Emma wasn’t at fault.
They’re saying I was riding when I wasn’t,
I was only sitting on the bike and I was on the side of the road.
Brett Dredge,
intoxicated on Valium and alcohol,
slammed into her.
Unlicensed
and not entitled to claim for permanent impairment or loss of earnings.
Medical and rehabilitation costs for everyone,
but exclusions applied to loss of earnings and permanent impairment:
any unlicensed driver or rider…
Unlicensed.
The company said decision not at its discretion
and part of the law required to follow.
Unreasonably narrow
interpretation of the legislation.
Horrendous injuries devastated her life:
she hit the windscreen
and was flung 24m.
Money doesn’t matter because it’s not going to fix me.

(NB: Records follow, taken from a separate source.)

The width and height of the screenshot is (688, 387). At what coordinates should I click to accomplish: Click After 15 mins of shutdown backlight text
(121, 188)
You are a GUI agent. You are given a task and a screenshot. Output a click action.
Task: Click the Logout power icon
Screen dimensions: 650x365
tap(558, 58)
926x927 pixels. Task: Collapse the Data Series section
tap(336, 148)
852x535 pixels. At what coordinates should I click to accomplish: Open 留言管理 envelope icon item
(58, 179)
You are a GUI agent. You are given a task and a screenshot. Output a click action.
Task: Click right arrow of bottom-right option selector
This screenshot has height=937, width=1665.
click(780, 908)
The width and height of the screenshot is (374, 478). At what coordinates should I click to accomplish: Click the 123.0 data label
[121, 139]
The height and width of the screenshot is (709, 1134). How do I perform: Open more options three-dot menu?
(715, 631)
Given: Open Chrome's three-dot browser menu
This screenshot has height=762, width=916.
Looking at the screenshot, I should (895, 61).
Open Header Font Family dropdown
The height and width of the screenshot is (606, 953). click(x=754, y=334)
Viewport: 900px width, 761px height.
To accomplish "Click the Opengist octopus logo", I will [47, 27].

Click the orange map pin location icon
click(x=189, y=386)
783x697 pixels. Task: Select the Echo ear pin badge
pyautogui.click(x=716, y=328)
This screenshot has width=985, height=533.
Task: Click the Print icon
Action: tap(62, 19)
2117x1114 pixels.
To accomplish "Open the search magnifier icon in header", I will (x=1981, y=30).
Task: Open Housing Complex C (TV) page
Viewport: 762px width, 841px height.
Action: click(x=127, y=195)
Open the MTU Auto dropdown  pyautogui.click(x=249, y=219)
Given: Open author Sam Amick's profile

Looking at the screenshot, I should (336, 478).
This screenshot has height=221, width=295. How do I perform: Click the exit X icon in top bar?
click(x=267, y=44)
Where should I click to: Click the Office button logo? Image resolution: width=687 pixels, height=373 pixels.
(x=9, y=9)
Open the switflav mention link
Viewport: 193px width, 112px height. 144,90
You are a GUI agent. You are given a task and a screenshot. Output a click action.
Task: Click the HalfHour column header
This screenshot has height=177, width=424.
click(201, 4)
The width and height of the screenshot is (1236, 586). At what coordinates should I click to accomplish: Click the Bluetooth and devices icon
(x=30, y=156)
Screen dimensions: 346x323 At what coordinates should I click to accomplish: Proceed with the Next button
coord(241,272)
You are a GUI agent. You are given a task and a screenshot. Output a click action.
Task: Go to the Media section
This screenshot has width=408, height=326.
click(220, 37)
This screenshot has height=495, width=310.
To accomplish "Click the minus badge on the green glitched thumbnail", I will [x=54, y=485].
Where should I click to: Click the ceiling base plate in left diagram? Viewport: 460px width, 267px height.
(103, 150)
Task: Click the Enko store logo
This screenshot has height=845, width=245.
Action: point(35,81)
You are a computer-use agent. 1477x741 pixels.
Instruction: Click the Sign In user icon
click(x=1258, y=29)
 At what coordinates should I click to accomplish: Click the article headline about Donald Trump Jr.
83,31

But if I get something to help pay the bills,
we wouldn’t be behind anymore.
We wouldn’t struggle.
It’s very upsetting,
It was a brand new job,
I was only there for a week when it happened,
so the time off was unpaid.
None of this would have ever happened
if he (Brett Dredge) wasn’t there at the time.
It’s hard.
Conclusion
Constrained by words already written by other writers, it is with trepidation that I set out to reconstruct their words poetically. Painstakingly, the poems filtered through the prose and emerged on my page, percolating into a form slowly becoming more and more lyrical. As mentioned above, Dillard writes this practice is ‘… editing at its extreme; writing without composing’ (Dillard 1995: x). But now, I am no longer sure about her final claim ‘writing without composing’. By selecting and editing, by choosing pauses through lineation and punctuation, I feel my practice has been about both editing and composing – or perhaps re-composing. Are these poetic offerings ‘sub-poetry or a low form of poetry’ as Gorrell queries (1989: 33)? I do not know but I do know that by synthesising the narrative of each piece with lyrical meter through elimination of surrounding words, the poems emerge from the prose and perform as I hoped – I believe the story of the original text is still evident, perhaps more dramatically or evocatively, than in its original form, in each poem.